According to another embodiment of the present invention, a voltage corresponding to the sustain discharge voltage Vs is applied to the address electrode of the subfield which does not emit light in the sustain discharge period. As a result, as shown in FIG. 7, the potential difference is eliminated between the scan electrode and the sustain electrode, so that no displacement current flows between the scan electrode and the sustain electrode.

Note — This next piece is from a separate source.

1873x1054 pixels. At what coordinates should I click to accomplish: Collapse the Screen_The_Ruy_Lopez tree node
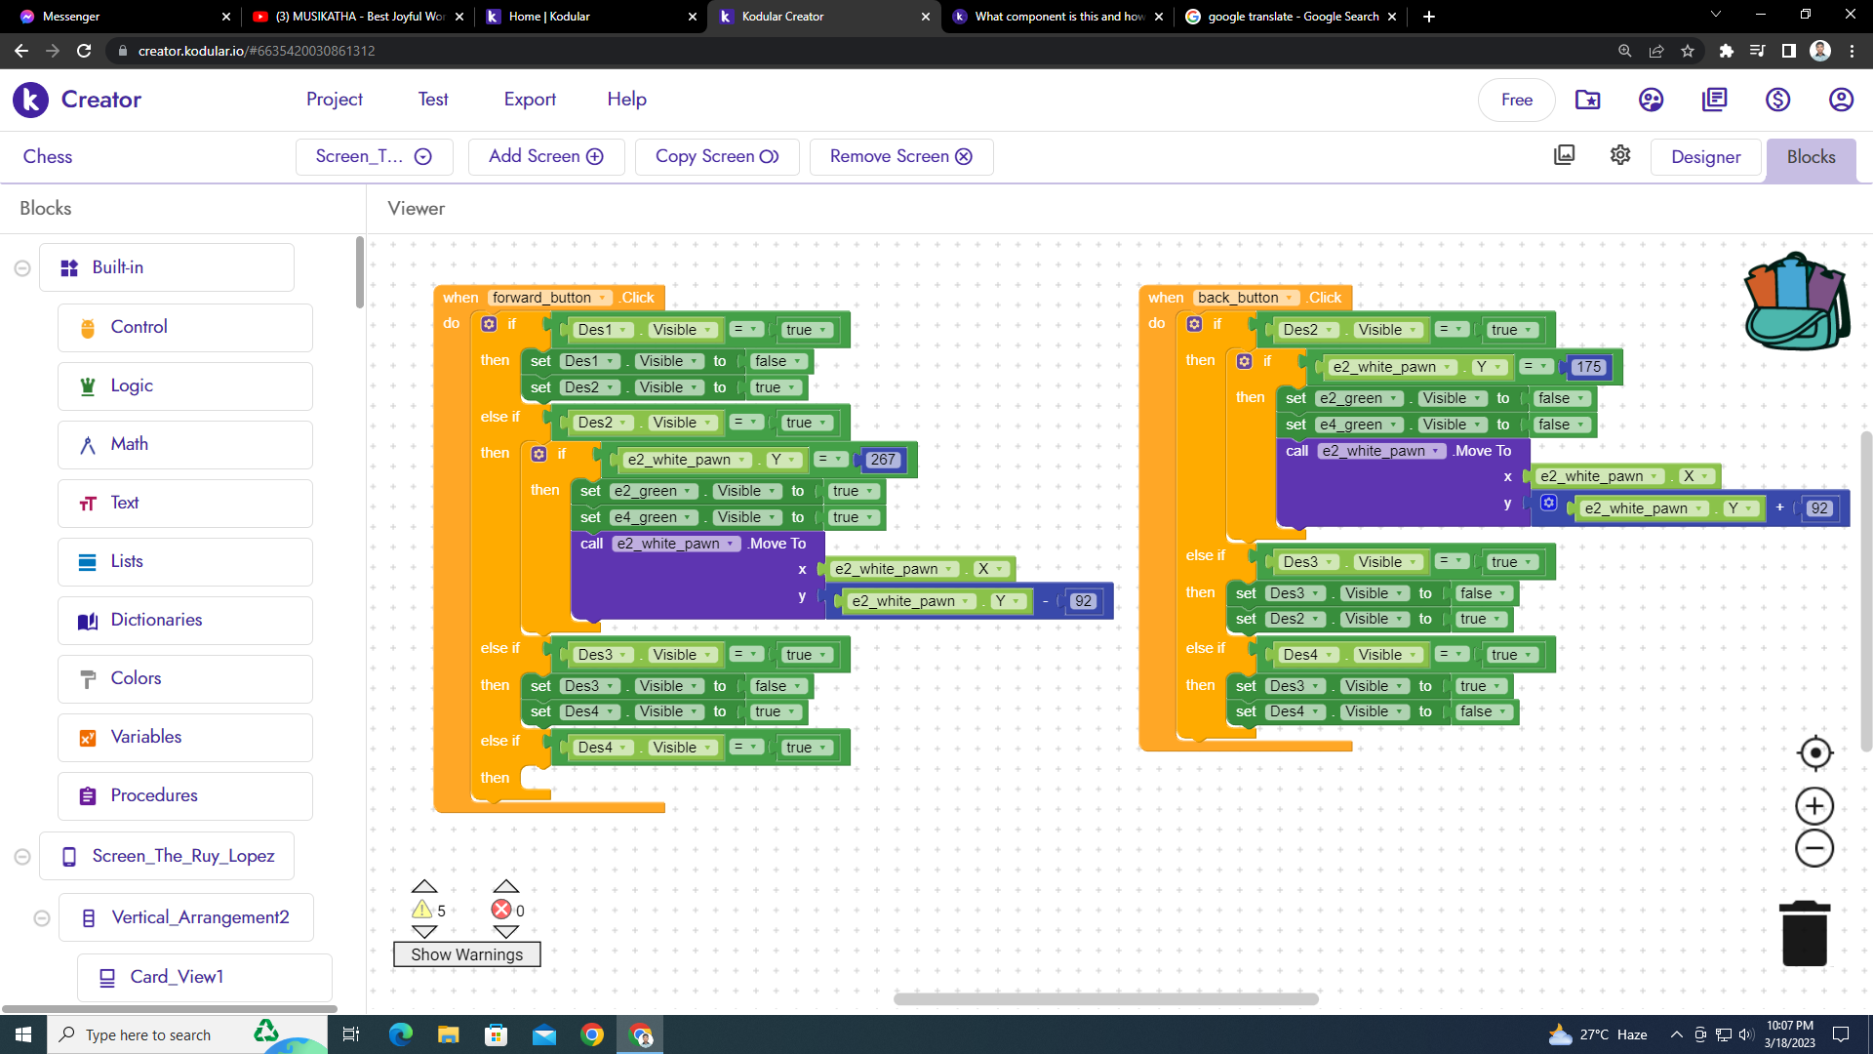click(22, 857)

According to the present invention, the potential of the address electrode is kept low in the light emitting subfield, and the discharge margin is improved by accumulating ions generated during sustained light emission in the address electrode. In the subfield not emitting light, the potential of the address electrode is high. The application effectively reduces the displacement current between the scan electrode and the address electrode, the sustain electrode and the address electrode, thereby helping to reduce the power consumption of the PDP set. Of course, this reduces power consumption without affecting the operating margin.

Claims (3)

And a plurality of scan electrodes and sustain electrodes arranged in pairs with each other, and a plurality of address electrodes intersecting the scan electrodes and sustain electrodes and electrically separated from the scan electrodes and sustain electrodes, one frame for gray scale expression. A driving method of a plasma display panel in which is divided into a plurality of subfields and driven. Alternately applying a sustain discharge voltage to the scan electrode and the sustain electrode while maintaining the voltage of the address electrode at the first voltage in the sustain discharge period of the light emitting first subfield; And Alternately applying a sustain discharge voltage to the scan electrode and the sustain electrode while maintaining the voltage of the address electrode at a second voltage different from the first voltage in the sustain discharge period of the second subfield not emitting light; Method of driving a plasma display panel comprising a. In claim 1, The first voltage is lower than the second voltage, And the second voltage is lower than the sustain discharge voltage. In claim 2, And the first voltage is a ground voltage.